Swap "Select" for "Choose" in the part of the records that opens with the line containing "Where should I" and closes with the line containing "Action: click(148, 156)". Return only that part, with everything else left as it is.

— BEGIN —

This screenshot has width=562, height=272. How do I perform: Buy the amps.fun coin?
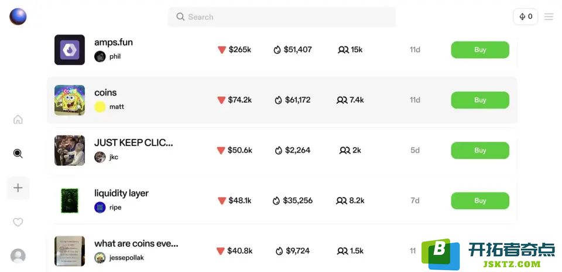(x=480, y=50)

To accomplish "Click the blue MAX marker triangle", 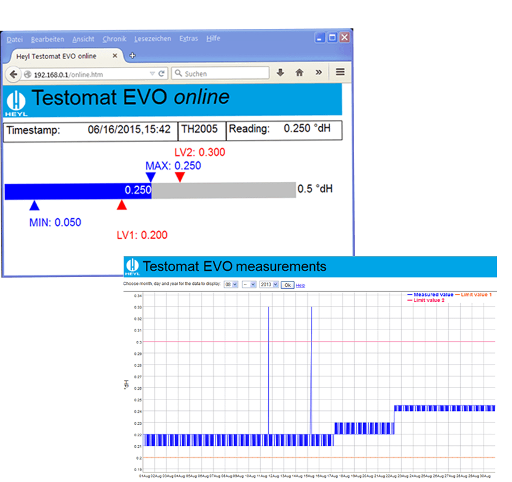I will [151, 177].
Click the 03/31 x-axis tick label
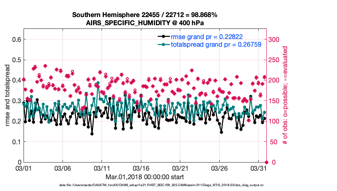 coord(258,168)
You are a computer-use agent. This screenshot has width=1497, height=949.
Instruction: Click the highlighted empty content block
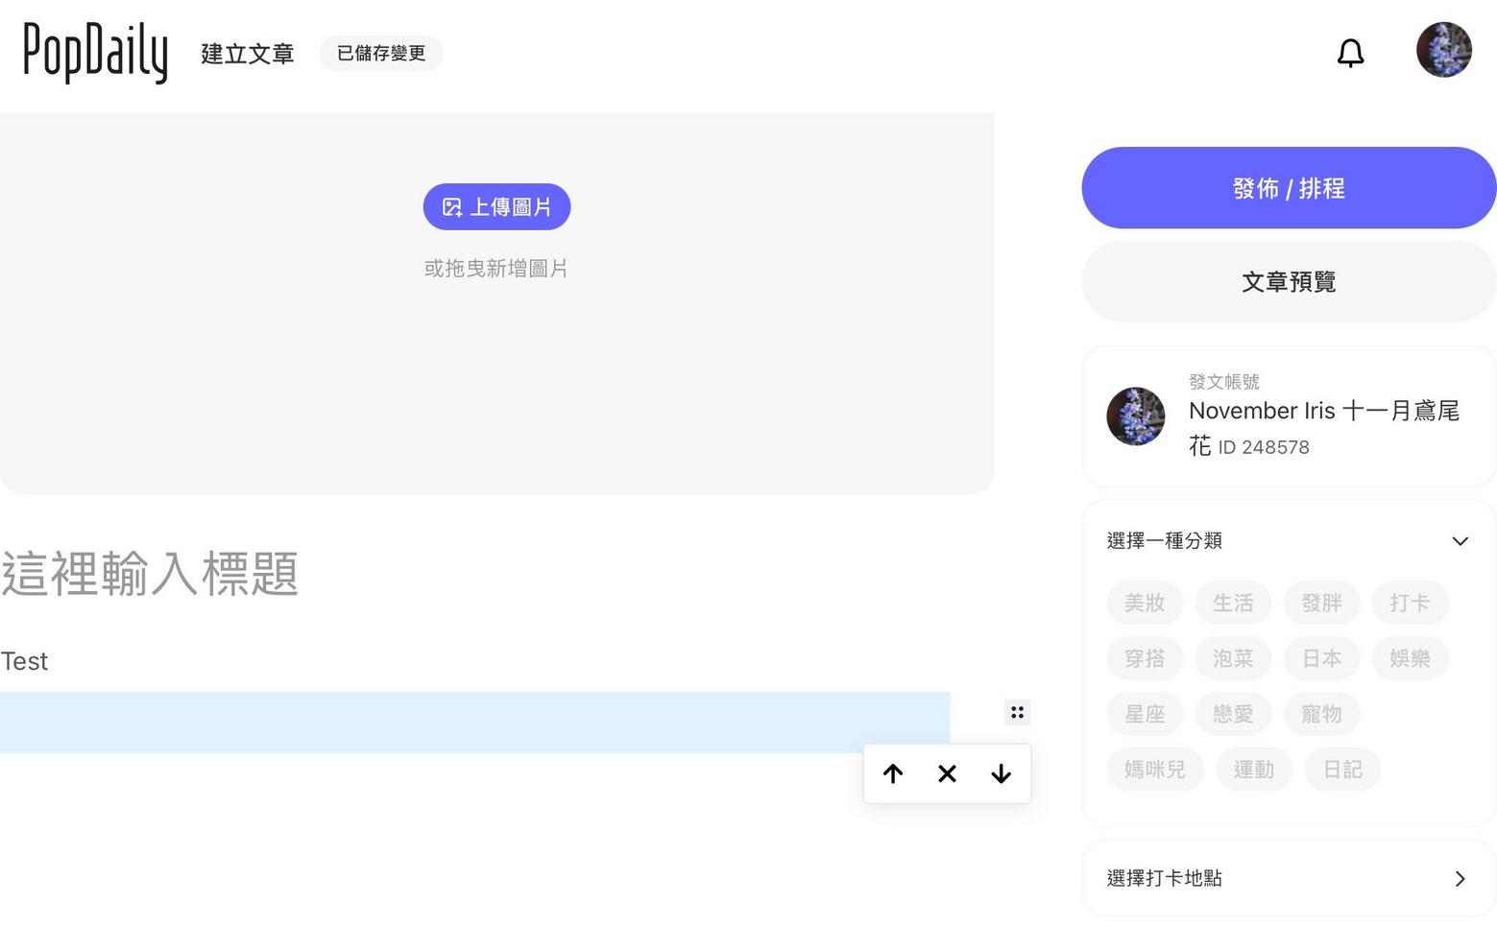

— END —
— BEGIN —

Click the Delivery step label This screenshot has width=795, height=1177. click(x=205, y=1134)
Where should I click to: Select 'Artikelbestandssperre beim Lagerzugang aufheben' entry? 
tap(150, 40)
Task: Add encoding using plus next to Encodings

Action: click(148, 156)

— END —

▶ **ANSWER TO THE EXERCISE**
Where should I click to: Choose 'Artikelbestandssperre beim Lagerzugang aufheben' entry? 
tap(150, 40)
Task: Add encoding using plus next to Encodings

Action: click(148, 156)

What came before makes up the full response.